__Extrait de page__.
• • •
# Automator



## rubanas (6 Juin 2009)

Bonjour à tous, je cherche à renommer des fichiers audio, texte, en selectionnant plusieurs à la fois, mais avec automator je n'y comprends rien de rien, ancien de windows je preferais l'option clic droit renommer, beaucoup plus simple, pouvez-vous m'aider svp, marre de ces machines compliquées!!!!


----------



## Moonwalker (6 Juin 2009)

rubanas a dit:


> Bonjour à tous, je cherche à renommer des fichiers audio, texte, en selectionnant plusieurs à la fois, mais avec automator je n'y comprends rien de rien, ancien de windows je preferais l'option clic droit renommer, beaucoup plus simple, pouvez-vous m'aider svp, marre de ces machines compliquées!!!!



C'est comme tout, il faut un temps d'apprentissage.

Je ne vais pas te faire un cours d'Automator, il y a l'aide le Mac OS X pour ça et des tutos sur le net.

Pour renommer tes fichiers en masse, Pascal77 a créé une petite application Applescript, le "Renommeur", que je trouve très pratique (au point que je ne me suis même jamais essayé à faire ça via Automator).

C'est disponible ici.


----------



## Pascal 77 (7 Juin 2009)

Bon, juste deux petites remarques :



eseldorm a dit:


> Déjà, Automator n'as pas d'équivalent sur Windows (en tout cas, pas fourni avec le système).



Ben si, ou plutôt, un équivalent à Applescript : Windows Script, fourni avec Windows depuis 98, si je ne me trompe, mais c'était une installation optionnelle, il n'était pas installé dans le script de base !



Moonwalker a dit:


> Pascal77 a créé une petite application Applescript, le "Renommeur", que je trouve très pratique (au point que je ne me suis même jamais essayé à faire ça via Automator).



Merci pour l'hommage, mais je rappelle (et pas que pour toi, loin s'en faut) que c'est "Pascalespace77" !


----------
• • •
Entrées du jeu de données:
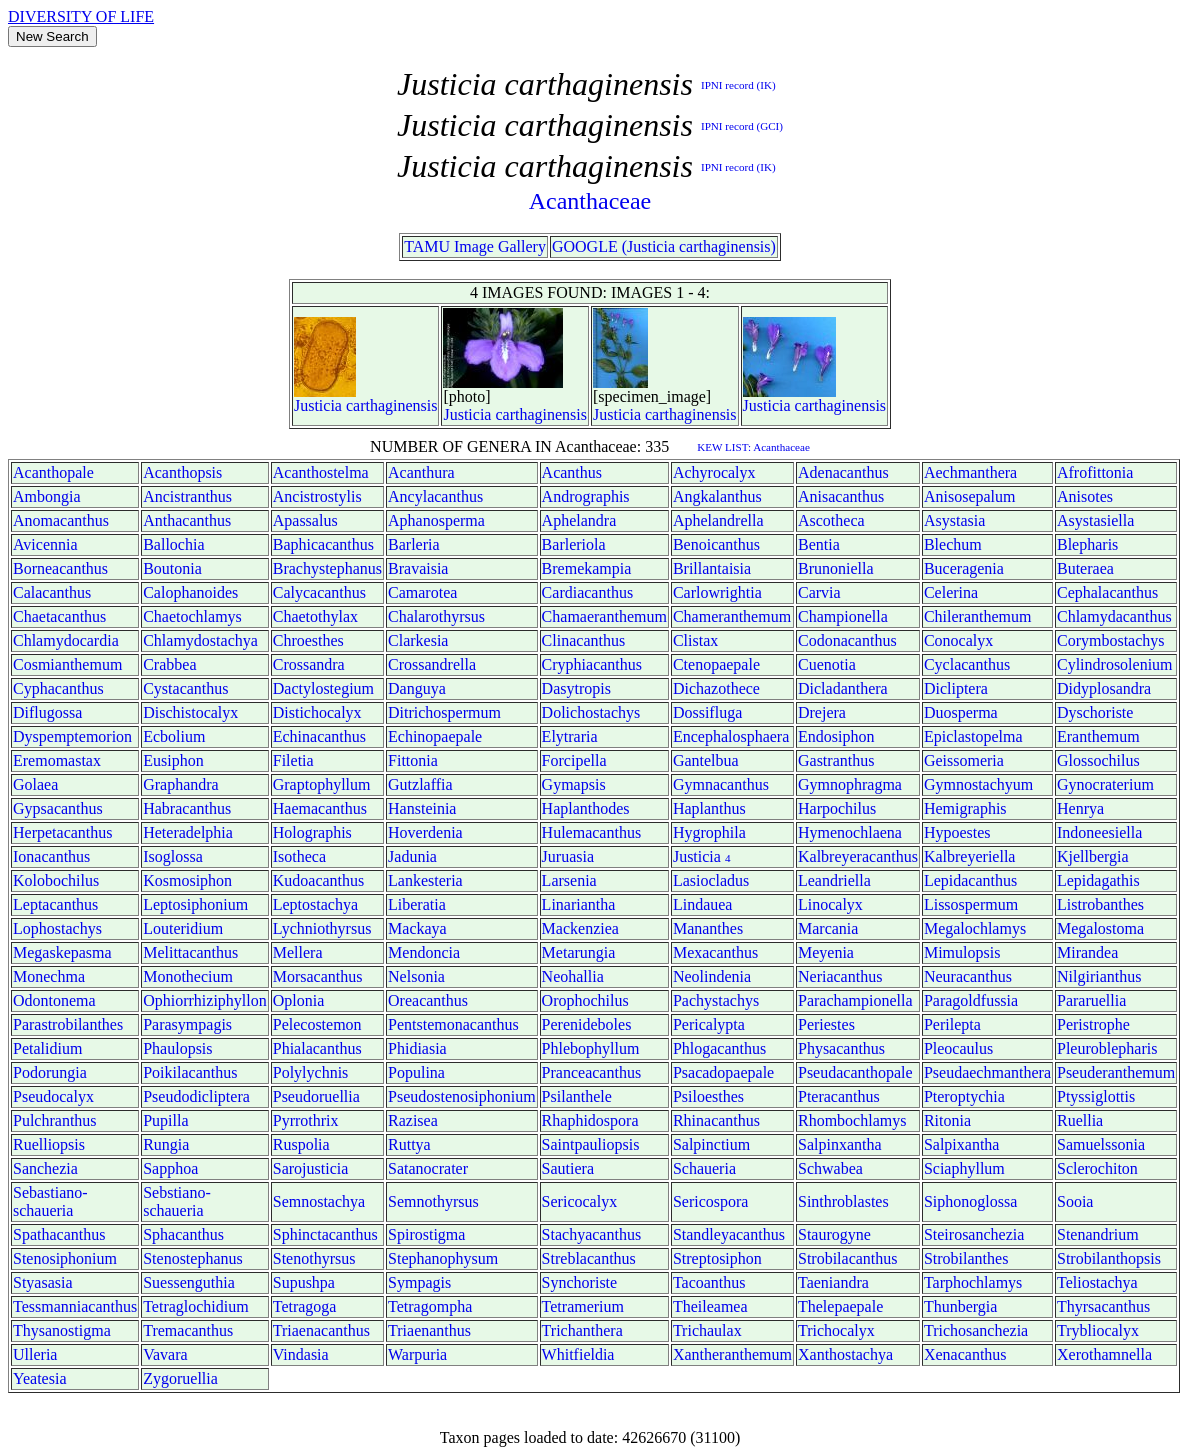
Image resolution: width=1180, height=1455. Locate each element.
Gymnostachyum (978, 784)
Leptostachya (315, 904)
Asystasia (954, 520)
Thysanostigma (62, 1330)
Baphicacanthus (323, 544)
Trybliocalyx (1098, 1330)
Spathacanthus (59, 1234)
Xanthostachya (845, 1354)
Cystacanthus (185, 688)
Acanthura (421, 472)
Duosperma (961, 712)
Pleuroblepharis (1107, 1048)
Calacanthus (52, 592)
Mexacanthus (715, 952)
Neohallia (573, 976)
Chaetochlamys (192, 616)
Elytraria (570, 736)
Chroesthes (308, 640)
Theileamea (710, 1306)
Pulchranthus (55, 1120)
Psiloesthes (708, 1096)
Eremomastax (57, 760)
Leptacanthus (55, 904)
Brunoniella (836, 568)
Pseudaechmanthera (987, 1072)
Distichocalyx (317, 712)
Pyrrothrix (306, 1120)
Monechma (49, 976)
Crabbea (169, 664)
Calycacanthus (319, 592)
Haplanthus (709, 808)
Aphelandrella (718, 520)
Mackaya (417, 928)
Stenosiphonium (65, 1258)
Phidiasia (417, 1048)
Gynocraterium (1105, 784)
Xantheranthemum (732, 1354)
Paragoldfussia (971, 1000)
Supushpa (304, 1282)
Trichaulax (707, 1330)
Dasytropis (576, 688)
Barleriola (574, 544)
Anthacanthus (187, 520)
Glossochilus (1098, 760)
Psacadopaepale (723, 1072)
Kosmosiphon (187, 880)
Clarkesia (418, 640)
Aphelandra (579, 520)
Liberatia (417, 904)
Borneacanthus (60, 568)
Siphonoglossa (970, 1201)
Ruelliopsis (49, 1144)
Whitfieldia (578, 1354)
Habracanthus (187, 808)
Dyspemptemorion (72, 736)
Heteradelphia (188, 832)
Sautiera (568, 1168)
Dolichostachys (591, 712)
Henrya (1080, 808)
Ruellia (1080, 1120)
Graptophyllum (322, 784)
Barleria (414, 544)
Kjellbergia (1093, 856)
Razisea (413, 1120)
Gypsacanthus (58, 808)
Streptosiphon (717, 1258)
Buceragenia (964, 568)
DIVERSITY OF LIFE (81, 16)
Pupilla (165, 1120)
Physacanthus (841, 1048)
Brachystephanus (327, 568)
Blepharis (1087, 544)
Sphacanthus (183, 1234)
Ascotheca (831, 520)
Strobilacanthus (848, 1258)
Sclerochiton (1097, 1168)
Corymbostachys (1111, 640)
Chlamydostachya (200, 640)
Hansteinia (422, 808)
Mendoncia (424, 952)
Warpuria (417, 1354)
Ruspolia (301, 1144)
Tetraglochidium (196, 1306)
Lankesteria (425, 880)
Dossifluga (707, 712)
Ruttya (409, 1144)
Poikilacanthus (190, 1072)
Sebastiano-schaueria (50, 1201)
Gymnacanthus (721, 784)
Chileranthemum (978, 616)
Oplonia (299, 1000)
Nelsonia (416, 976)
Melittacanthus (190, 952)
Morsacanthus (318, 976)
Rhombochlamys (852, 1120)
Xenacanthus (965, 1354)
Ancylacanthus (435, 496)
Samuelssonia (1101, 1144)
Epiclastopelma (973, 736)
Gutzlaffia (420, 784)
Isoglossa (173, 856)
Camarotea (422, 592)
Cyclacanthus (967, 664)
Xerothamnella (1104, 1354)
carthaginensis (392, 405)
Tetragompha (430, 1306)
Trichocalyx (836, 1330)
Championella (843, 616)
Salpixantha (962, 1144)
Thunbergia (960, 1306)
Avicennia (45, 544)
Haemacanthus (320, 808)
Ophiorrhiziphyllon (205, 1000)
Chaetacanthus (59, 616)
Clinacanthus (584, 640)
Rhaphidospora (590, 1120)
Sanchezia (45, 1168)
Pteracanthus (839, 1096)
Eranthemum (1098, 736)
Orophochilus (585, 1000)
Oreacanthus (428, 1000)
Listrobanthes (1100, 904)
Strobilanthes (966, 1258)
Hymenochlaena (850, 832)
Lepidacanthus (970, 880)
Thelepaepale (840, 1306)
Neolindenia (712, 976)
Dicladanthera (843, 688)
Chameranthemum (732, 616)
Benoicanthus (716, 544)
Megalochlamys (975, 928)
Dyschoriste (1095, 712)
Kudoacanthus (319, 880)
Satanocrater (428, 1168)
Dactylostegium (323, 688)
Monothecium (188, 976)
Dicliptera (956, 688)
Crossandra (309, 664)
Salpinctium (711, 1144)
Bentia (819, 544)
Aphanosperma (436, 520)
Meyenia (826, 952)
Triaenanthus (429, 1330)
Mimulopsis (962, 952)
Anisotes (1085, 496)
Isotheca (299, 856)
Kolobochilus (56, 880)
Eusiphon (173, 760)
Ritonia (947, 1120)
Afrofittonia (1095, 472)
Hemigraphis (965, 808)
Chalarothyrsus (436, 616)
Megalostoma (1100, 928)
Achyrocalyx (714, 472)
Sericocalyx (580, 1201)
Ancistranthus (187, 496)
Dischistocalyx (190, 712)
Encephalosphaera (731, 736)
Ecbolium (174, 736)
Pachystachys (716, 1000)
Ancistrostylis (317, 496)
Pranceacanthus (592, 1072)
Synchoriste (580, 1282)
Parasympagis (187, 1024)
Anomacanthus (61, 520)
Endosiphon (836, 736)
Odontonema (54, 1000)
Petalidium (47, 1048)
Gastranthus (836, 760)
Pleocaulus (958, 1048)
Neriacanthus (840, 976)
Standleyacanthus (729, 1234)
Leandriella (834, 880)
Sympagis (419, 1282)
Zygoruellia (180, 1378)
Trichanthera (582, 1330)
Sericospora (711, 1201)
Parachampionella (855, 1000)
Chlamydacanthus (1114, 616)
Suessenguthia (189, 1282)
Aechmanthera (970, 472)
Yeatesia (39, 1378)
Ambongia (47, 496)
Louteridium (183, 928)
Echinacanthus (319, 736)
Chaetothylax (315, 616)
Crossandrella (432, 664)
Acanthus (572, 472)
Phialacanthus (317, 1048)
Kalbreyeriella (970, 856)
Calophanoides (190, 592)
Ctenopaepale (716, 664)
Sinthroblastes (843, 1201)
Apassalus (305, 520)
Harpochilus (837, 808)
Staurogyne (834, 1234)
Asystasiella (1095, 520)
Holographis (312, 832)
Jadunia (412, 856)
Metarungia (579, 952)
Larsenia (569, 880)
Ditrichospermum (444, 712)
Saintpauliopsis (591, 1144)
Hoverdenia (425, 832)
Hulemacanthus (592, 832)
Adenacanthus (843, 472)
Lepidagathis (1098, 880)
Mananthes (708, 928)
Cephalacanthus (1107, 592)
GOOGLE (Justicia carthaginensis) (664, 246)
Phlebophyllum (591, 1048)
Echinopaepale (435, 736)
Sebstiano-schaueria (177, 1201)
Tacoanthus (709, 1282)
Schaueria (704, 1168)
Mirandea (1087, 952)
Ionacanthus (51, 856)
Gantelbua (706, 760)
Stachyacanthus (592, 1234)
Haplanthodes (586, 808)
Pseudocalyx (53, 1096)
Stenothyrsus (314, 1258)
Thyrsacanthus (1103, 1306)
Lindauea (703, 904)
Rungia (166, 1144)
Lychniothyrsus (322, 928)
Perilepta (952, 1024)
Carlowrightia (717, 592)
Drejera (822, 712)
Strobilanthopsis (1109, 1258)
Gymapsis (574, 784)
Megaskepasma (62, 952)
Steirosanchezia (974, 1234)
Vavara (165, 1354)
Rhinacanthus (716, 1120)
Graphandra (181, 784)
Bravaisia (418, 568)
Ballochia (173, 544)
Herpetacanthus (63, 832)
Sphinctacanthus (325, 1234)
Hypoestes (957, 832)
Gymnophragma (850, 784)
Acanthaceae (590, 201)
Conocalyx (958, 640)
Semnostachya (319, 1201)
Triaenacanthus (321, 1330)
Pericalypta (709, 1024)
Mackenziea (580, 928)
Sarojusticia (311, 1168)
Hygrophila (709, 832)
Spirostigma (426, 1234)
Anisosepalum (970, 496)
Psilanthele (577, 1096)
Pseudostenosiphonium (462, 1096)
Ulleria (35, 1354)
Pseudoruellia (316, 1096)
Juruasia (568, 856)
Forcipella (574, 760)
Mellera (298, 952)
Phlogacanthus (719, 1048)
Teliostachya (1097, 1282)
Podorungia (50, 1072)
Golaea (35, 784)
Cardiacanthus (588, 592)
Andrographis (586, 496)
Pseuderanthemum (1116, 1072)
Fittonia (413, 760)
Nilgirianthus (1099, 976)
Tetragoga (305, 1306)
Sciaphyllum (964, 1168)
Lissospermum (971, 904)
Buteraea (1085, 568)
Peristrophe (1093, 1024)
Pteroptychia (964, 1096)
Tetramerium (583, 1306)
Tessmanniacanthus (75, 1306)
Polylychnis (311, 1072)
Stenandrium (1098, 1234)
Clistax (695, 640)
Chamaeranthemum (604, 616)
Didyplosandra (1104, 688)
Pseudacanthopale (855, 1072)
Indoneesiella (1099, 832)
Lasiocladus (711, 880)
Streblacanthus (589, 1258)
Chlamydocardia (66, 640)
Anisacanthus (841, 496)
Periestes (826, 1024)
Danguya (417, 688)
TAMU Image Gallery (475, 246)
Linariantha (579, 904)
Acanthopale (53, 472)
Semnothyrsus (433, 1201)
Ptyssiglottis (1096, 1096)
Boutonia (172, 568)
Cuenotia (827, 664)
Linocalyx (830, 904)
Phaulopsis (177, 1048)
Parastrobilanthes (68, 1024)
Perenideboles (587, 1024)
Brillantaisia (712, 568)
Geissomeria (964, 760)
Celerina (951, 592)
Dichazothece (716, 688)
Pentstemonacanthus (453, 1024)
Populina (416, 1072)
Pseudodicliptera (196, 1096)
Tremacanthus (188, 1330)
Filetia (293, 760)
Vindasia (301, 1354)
• • •
__Liste des tâches__.
1 - Dites si chacune des affirmations suivantes concorde avec le fil de discussion sur Automator, par oui ou par non, et appuyez chaque réponse sur les mots décisifs du texte cités à l'identique. (a) Le « Renommeur » est une application AppleScript créée par Pascal77. (b) Moonwalker a déjà tenté de renommer des fichiers avec Automator. (c) D'après Pascal 77, Windows Script faisait partie de l'installation de base de Windows.
2 - Recopiez fidèlement le passage du fil de discussion sur Automator qui va de « Je ne vais pas » à « C'est disponible ici. ».
Les entrées du jeu de données forment un matériau distinct du fil de discussion.

__Réponses attendues__.
1 -
(a) Oui : « Pascal77 a créé une petite application Applescript, le "Renommeur" ».
(b) Non : « je ne me suis même jamais essayé à faire ça via Automator ».
(c) Non : « c'était une installation optionnelle ».

2 -
Je ne vais pas te faire un cours d'Automator, il y a l'aide le Mac OS X pour ça et des tutos sur le net.

Pour renommer tes fichiers en masse, Pascal77 a créé une petite application Applescript, le "Renommeur", que je trouve très pratique (au point que je ne me suis même jamais essayé à faire ça via Automator).

C'est disponible ici.